The Japanese car maker – which employs thousands of Derbyshire folk at its plant in Burnaston, just south of Derby – firmly believes the technology to develop for the future is a combination of the internal combustion engine and electric motors.
In the Prius, which was launched in Japan in 1997 and went global in 2001, it’s a partnership that is hard to fault.
The car’s looks may not appeal to everyone but the drive is more than adequate compensation if you can get over the hurdle of paying more than £20,000 for a family runabout.
But what of the hybrid Auris? Here is a car – built at Burnaston, by the way – which is well-established in the UK.
The relatively bland shape offends no-one and for non-afficionados there is little to distinguish one model from another.
Toyota haven’t bucked that trend with the hybrid, badged HSD, which, apart from a few subtle badges on the flanks and rear, looks like virtually every other Auris. No flag-flying for its green credentials then.
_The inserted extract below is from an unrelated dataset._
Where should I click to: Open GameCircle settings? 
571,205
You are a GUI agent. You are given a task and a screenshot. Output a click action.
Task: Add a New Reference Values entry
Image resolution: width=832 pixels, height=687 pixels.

But for all its simple looks, the Auris HSD is a complex car.
It has Toyota’s 1.8-litre engine with variable valve timing which can deliver 100bhp and yet sip petrol when the driver shows a little restraint with the right boot.
Assisting the engine, or replacing it completely on occasion, is an 81hp electric motor, powered by a high performance battery.
The two power sources are linked through a highly efficient control unit that ensures smooth transition between them.
On the road, the car can run exclusively in electric mode for short periods but under normal driving the motor assists the engine under acceleration.
When the Auris brakes or coasts, the motor switches to generator mode and recharges the battery.
Merging the two poer sources doesn’t mean they each deliver at their maximum but the combined effort is enough to rally 134 horses, which is enough to give a top speed of 115mph with the 0-60mph dash completed in 11.4 seconds, It feels quicker.
More impressive are the fuel consumption and CO2 emission figures – 70.6mpg and 89g/km respectively.
On the inside, the Auris has received a few styling tweaks such as graphical representations showing the driver just how the hybrid is performing and a starter button that glows blue. The driver can choose between EV, ECO and Power driving modes depending on xdesired performance. After that it’s stock Auris, which means comfort and practicality.
Toyota has invested heavily in the Auris HSD (Hybrid Synergy Drive) and with it comes a brilliant piece of engineering that not only looks good but will give the driver a good feeling, perhaps even a swagger, without shouting why.
It’s certainly as good as any diesel of any substance with regards economy and better than anything on emissions, but at £19,200 it’s a full £4,000 more expensive than any other Auris and only a little under the lager Prius.
But with the fuel and tax savings to be had over a three-year period and with residuals likely to be generous, if the Prius is a good guide, it may be worth the extra investment.